#### Information shown
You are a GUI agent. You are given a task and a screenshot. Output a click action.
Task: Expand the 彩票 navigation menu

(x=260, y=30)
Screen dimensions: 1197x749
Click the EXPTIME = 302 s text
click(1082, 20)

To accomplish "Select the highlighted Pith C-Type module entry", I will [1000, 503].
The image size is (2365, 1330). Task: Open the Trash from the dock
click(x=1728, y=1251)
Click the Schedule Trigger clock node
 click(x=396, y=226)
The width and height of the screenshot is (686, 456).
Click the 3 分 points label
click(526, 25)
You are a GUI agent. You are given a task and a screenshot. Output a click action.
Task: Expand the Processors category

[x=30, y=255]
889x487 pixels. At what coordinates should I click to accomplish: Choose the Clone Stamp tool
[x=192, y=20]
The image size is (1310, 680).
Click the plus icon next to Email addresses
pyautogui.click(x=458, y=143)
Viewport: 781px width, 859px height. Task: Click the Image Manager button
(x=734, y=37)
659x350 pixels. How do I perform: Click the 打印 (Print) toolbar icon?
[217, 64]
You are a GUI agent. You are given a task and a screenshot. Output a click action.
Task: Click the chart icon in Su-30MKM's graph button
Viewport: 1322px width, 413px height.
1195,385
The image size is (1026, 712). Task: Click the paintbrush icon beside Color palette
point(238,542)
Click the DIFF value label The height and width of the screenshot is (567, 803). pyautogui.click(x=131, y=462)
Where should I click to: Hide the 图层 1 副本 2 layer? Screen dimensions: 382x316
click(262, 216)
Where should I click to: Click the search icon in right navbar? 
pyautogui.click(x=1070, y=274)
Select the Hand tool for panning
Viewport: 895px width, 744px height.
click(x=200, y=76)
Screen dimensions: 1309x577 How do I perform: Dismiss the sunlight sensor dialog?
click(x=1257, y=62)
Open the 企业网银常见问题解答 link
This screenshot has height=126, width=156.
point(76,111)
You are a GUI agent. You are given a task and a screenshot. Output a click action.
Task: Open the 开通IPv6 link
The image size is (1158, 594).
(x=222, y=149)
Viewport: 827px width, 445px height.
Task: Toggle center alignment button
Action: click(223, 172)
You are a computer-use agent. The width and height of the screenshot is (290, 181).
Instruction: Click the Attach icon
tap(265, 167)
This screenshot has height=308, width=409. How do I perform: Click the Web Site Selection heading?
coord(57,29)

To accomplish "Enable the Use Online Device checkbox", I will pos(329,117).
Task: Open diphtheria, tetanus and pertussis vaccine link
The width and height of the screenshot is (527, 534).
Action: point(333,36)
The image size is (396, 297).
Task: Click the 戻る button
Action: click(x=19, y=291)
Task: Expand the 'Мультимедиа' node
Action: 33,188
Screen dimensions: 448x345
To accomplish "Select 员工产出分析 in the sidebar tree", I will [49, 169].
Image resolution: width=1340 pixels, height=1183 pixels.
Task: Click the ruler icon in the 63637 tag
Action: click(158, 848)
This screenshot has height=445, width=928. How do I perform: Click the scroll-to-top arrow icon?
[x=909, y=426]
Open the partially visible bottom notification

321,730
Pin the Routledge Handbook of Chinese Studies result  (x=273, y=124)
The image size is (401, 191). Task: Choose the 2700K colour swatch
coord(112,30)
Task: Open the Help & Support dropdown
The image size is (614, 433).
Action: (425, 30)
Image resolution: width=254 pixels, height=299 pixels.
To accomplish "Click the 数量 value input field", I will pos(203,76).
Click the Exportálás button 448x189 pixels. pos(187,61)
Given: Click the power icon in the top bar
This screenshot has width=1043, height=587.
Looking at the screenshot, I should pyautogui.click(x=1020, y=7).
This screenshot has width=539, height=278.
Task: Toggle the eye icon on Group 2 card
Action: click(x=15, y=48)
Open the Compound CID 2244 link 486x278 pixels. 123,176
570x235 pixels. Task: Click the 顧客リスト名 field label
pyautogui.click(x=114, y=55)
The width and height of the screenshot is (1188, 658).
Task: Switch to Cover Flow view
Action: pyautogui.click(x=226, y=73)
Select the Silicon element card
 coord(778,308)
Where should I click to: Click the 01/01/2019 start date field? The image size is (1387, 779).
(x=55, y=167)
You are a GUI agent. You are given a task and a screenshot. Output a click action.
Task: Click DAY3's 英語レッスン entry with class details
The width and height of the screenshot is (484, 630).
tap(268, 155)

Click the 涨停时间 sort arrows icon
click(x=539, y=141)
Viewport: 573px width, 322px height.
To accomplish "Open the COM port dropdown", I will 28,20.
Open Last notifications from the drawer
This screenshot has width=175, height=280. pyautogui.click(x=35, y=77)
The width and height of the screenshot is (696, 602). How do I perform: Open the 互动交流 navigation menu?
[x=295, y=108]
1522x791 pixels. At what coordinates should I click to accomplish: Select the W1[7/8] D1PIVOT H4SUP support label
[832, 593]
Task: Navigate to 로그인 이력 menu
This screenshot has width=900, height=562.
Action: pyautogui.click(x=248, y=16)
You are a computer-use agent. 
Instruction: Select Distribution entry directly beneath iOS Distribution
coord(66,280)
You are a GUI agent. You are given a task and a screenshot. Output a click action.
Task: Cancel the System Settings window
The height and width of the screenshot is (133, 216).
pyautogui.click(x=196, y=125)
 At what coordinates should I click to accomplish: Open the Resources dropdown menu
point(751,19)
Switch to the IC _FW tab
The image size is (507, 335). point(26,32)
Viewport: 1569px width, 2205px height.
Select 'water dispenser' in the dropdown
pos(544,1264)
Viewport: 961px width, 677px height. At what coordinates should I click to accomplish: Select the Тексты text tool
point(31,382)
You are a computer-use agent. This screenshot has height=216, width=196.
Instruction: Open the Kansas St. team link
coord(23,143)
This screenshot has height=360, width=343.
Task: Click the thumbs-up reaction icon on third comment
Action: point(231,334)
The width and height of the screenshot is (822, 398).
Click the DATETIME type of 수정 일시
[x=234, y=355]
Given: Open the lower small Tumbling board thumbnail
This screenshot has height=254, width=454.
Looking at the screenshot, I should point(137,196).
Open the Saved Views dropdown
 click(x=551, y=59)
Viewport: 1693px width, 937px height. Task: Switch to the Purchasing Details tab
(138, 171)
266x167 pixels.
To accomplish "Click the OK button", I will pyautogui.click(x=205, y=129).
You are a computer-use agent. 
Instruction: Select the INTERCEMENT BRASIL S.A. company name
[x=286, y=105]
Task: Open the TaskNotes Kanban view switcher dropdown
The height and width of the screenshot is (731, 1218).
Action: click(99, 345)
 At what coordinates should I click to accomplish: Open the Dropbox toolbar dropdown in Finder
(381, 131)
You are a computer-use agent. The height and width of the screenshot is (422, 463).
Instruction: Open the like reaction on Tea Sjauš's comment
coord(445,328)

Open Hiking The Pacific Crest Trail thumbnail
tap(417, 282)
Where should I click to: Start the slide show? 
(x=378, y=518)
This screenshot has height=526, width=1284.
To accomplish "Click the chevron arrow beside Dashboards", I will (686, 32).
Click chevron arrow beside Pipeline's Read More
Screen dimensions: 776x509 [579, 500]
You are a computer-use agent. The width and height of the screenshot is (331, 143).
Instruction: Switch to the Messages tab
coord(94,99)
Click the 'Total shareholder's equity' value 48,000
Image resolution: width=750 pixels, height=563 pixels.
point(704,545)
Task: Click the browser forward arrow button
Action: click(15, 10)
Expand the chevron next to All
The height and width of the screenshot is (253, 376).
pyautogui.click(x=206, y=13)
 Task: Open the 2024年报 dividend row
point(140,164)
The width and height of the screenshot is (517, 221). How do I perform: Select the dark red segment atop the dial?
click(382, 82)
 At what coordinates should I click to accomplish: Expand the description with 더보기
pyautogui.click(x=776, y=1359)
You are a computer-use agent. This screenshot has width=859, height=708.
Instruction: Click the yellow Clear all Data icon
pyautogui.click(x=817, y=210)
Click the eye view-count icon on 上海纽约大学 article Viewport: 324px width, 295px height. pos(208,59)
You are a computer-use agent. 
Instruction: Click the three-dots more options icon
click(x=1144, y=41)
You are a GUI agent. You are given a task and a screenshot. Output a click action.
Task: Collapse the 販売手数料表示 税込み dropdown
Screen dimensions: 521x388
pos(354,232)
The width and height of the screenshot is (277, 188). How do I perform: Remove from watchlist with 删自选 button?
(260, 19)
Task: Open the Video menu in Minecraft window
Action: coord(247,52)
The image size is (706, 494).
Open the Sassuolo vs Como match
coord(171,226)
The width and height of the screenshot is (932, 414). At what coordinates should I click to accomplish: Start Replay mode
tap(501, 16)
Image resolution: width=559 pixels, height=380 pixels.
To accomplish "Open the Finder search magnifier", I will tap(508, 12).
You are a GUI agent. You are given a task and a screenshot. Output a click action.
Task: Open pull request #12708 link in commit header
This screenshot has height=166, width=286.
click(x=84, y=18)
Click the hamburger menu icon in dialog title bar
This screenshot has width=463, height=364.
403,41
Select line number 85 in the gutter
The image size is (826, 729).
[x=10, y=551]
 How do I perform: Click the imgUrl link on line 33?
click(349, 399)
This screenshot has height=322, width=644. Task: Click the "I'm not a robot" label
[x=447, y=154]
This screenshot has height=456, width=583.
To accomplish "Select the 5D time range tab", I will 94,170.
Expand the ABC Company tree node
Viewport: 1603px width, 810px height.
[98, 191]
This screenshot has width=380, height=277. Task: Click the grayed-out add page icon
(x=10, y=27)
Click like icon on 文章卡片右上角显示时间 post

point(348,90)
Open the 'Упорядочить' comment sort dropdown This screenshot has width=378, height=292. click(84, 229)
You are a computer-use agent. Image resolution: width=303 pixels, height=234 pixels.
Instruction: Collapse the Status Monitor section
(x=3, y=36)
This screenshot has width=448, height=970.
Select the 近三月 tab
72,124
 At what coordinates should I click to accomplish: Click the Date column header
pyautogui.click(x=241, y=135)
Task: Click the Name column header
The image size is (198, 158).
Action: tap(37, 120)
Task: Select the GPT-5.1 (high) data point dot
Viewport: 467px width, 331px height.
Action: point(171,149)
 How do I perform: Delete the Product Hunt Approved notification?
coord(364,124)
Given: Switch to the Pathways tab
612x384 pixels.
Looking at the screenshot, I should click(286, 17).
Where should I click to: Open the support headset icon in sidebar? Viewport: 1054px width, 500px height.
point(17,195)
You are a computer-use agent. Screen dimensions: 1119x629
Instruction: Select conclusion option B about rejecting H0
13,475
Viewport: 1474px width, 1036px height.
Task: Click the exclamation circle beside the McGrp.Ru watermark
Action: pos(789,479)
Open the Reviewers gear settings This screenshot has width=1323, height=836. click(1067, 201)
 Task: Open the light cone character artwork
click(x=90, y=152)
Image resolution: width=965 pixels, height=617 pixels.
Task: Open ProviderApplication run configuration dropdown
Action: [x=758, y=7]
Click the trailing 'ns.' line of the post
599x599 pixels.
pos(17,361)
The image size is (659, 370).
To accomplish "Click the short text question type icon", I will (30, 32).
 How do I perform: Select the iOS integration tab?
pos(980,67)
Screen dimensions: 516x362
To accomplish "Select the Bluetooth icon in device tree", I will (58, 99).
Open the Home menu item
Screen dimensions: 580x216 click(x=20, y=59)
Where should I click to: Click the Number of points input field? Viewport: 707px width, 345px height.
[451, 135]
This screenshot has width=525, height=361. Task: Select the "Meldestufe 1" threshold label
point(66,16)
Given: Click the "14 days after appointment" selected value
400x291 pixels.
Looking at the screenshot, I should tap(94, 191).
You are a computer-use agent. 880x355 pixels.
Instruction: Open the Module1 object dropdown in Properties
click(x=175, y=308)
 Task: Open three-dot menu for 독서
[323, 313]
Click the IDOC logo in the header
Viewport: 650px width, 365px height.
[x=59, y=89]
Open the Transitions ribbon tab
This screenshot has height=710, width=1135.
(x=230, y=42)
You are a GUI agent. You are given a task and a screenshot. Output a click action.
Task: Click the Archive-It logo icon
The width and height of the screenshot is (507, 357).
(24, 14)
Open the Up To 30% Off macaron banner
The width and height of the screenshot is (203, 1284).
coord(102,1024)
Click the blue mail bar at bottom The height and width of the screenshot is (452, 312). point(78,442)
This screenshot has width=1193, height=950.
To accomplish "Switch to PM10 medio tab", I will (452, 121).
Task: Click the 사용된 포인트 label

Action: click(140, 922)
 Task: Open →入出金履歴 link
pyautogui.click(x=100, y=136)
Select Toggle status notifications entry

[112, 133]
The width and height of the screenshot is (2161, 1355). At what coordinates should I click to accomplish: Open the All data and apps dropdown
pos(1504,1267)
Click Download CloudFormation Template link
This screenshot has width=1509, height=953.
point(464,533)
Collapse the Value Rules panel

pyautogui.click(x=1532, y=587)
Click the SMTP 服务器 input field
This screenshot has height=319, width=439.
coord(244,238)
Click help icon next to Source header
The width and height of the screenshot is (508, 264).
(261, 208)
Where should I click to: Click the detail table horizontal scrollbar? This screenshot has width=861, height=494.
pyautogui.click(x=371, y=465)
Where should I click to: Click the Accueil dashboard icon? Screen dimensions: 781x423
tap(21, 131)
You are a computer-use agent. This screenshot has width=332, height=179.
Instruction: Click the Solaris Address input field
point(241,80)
########
Which lines of the data above contain the word "search"? Copy out each of those lines in full.

Exercise solution:
Where should I click to: Click the search icon in right navbar? 
To accomplish "Open the Finder search magnifier", I will tap(508, 12).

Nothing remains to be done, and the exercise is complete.